» Work instructions
Give back exactly the line that contains "Viewport: 1014px width, 450px" and all the lines after it in the records below, to the very last, with no other output.

» Stored data
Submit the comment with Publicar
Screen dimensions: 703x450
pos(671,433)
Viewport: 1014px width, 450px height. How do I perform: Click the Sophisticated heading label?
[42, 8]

» Exercise answer
Viewport: 1014px width, 450px height. How do I perform: Click the Sophisticated heading label?
[42, 8]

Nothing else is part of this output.